The Kerckhoffs's Principle

Auguste Kerckhoffs was a linguist and a cryptographer who, back in 1883, published various essays about Military Cryptography (two words usually related, but not necessarily). Kerckhoffs's principle is one of the many rules of thumb included in his essays, it reads as follows: «The design of a system should not require secrecy».

What does it means!? Here, we'll try to unravel it, reviewing its meaning and questioning our understanding about what privacy is.

What's to hide for concealing

Keeping a secret is about restrict its accesses, avoiding the unintended, while allowing those intended, but as you could imagine, it's not easy to distinguish intentions, nor intention's owners.

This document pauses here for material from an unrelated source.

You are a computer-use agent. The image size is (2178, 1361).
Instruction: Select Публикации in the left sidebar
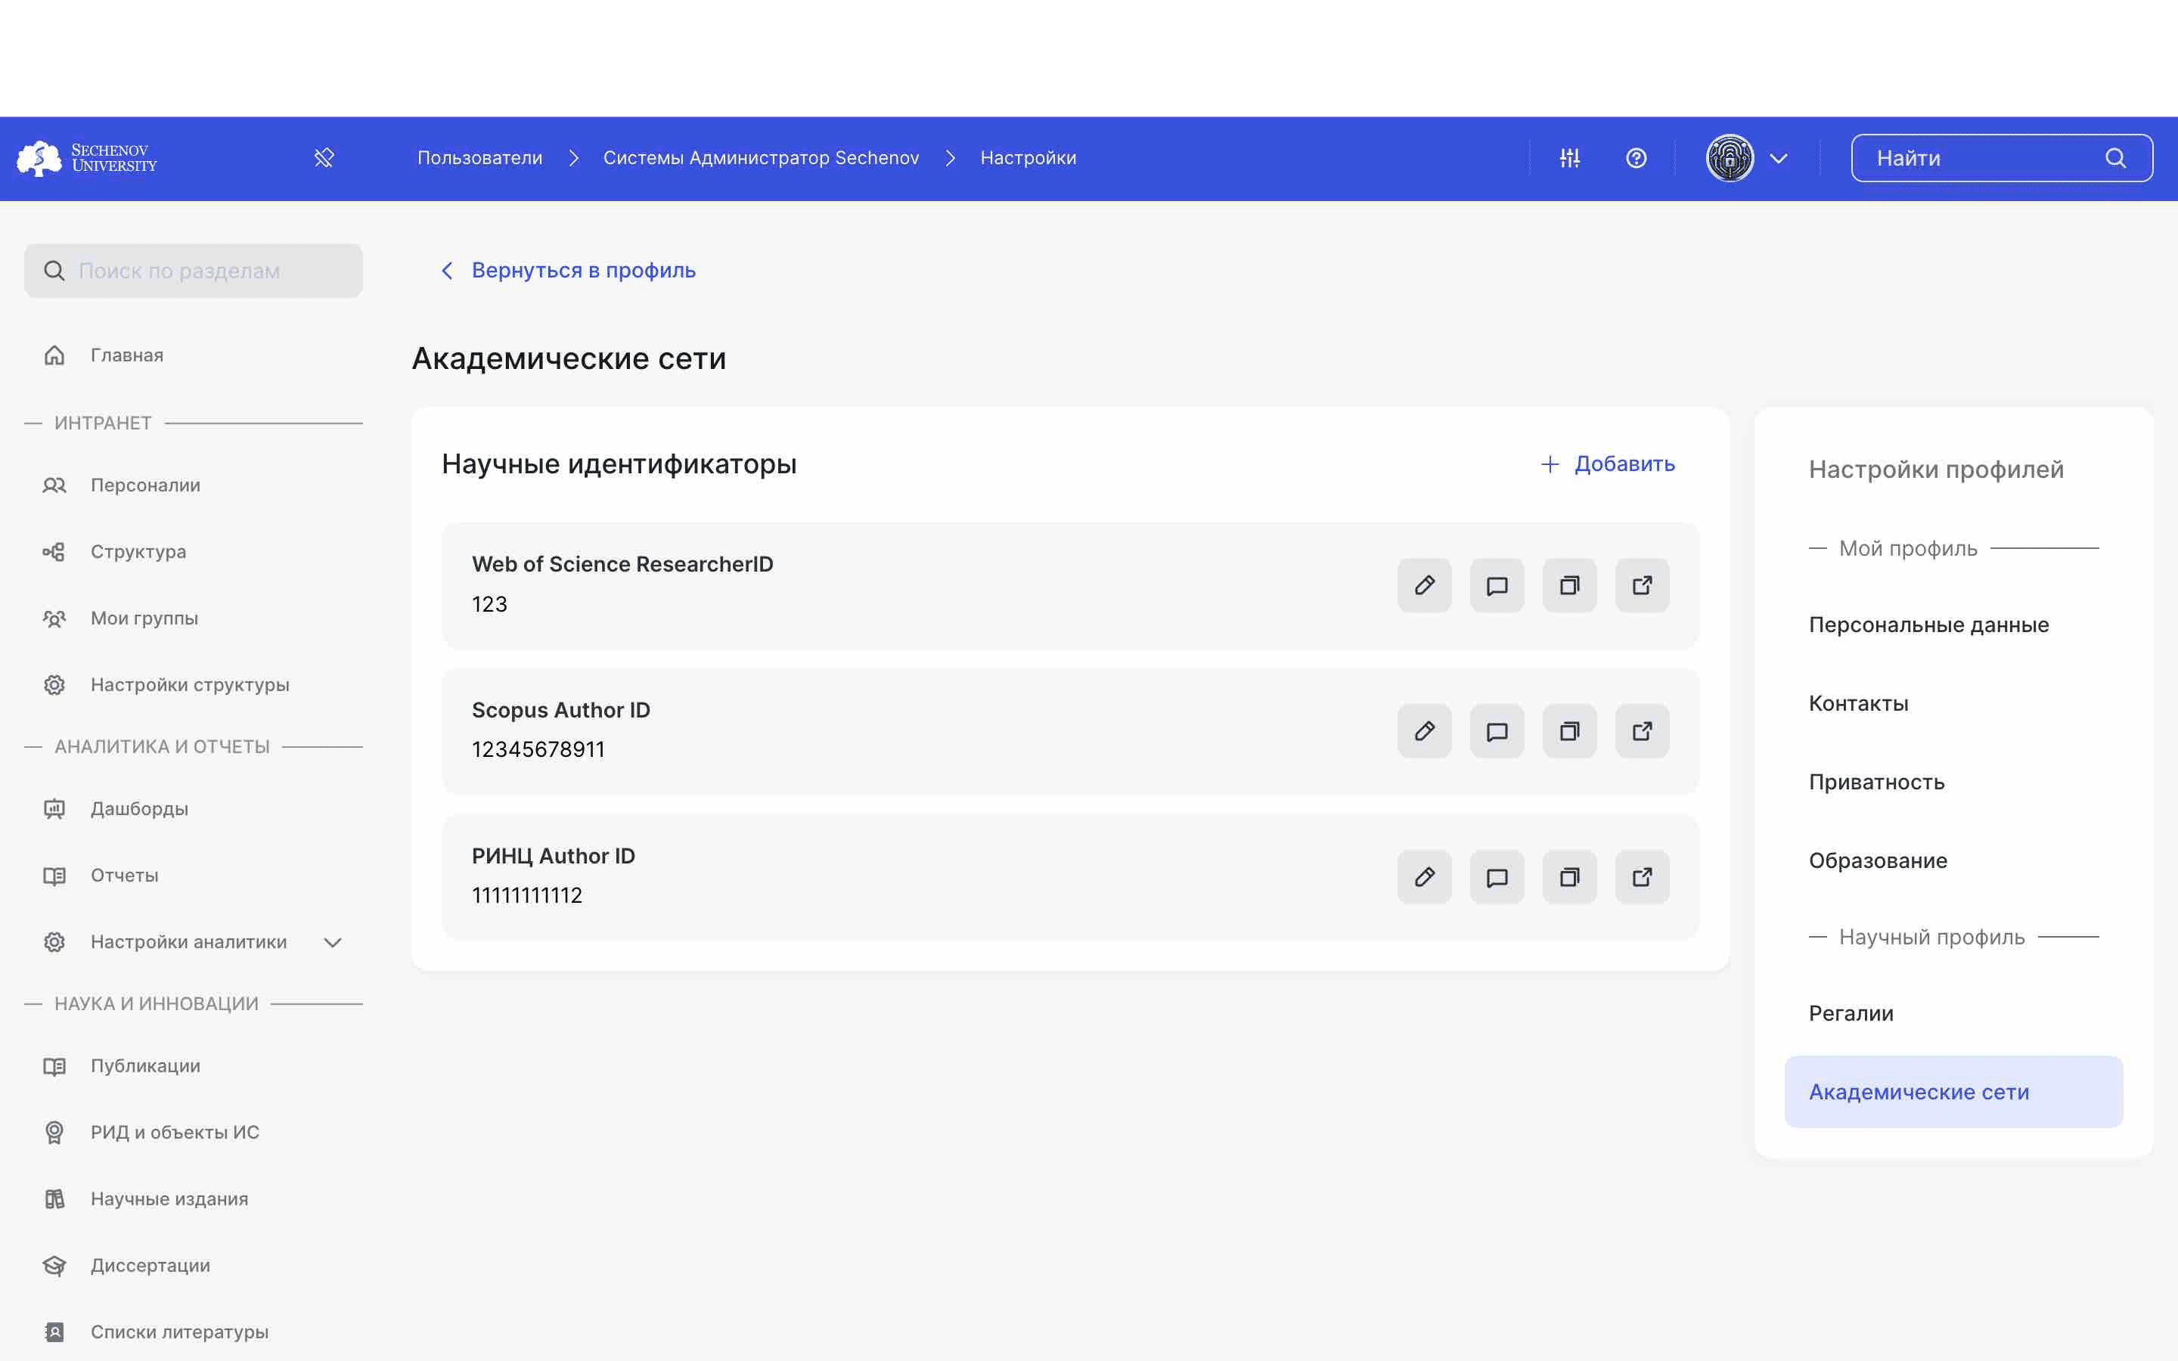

Secrets need to be visible for some, and invisible to others, so how to hide? what to hide?. Kerckhoffs's principle can also be stated in this way "A cryptosystem should be secure even if everything about the system, except the key, is public knowledge", and it immediately makes sense: "A house should remain secure even if everybody knows where the door is!".

Today we are already using some form of data encryption on most of our global communications, and most of these systems were designed being aware of this principle, it means that its designs are not secrets, but what is hidden are their keys, like the passwords, secret questions, among other kinds of keys.

Can a secrecy system be perfect?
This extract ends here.